# Injured bullfrog



## cwebster (Mar 5, 2016)

Yesterday we went to a reptile show and got two new pacman frogs. We also stopped by an asian market because there are none where we live. There was a sad lone live bullfrog at the meat counter. After a few minutes of agonizing we brought him home and put him in isolation away from our other species. He has a lot of tissue missing from his nose and sores underneat his foot and belly. He was living in a quarter inch of freezing filthy water. We have soaked him in deeper mountain spring water and also put him on dry paper towels and have tried to minimize his stress. The bathroom is kept at 70 degrees and i have misted his rubbermaid to keep him moist. He has refused mealworms, crickets, and a mini crawler.
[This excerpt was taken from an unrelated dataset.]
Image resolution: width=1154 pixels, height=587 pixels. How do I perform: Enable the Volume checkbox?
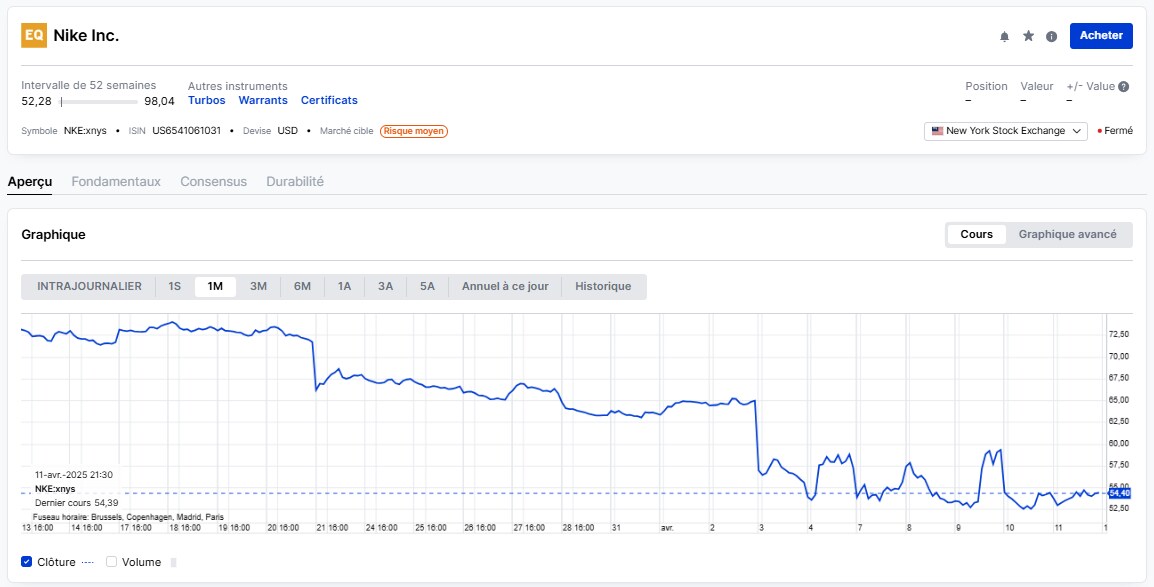112,562
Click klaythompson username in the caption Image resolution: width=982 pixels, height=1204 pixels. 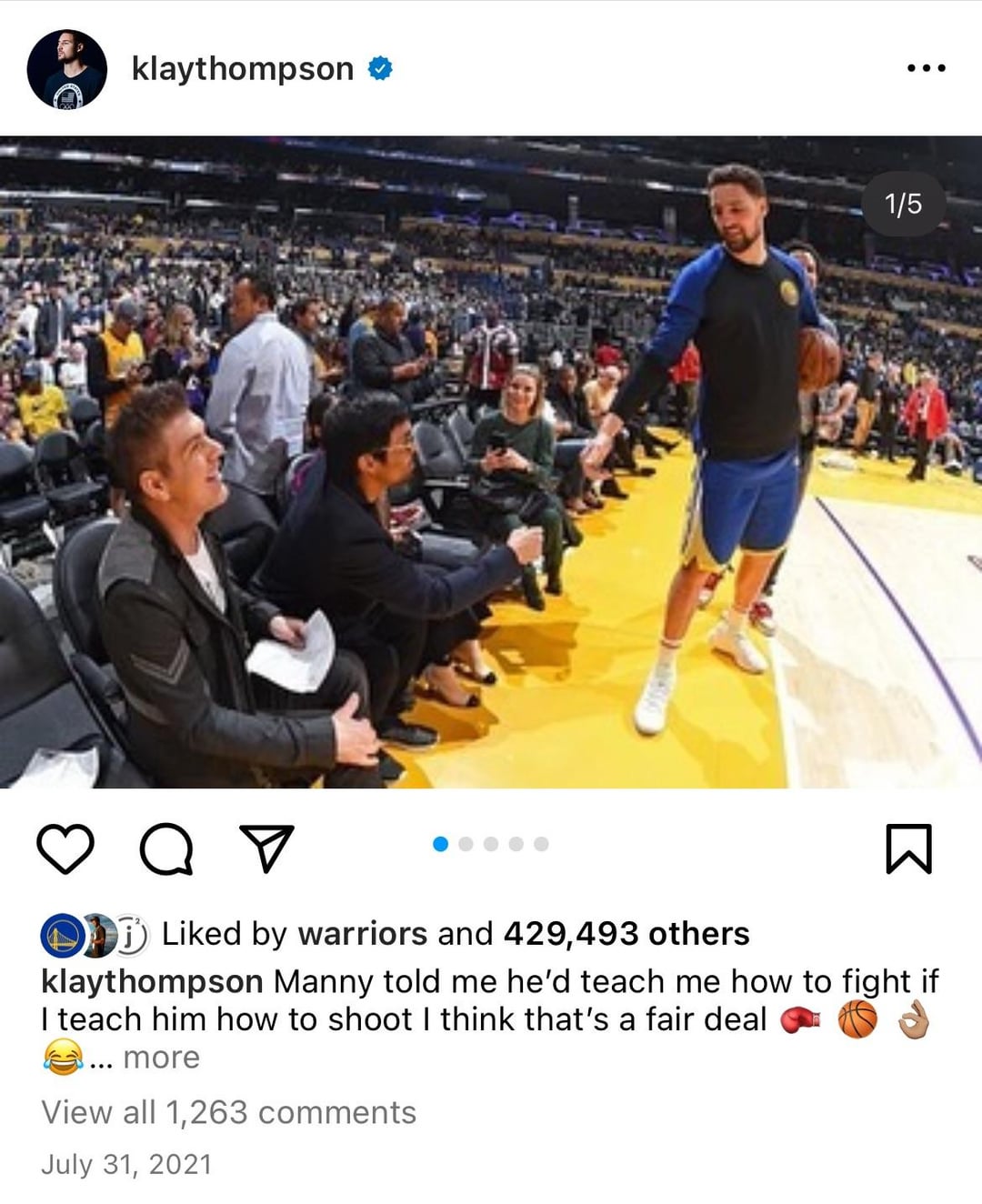[x=152, y=982]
I got frozen baby mice but they went bad after being out all day yesterday. What can i do to help him? Would like a vet to look at his nose and check his poop for parasites. He is quite chubby and getting a little more more active and vocalized a little earlier so i hope those are good signs. He had been at the market for at least a week. But he pushes food away with his foot. We named him Bully. I have tried to reassure him that he is ok now. We couldnt let him slowly suffer and then be eaten.


----------



## Woodswalker (Dec 26, 2014)

I'm no expert, but sores like that make me think of ranavirus. I suppose they could be stress induced rubbing sores, but I would definitely err on the side of caution and get him tested ASAP. 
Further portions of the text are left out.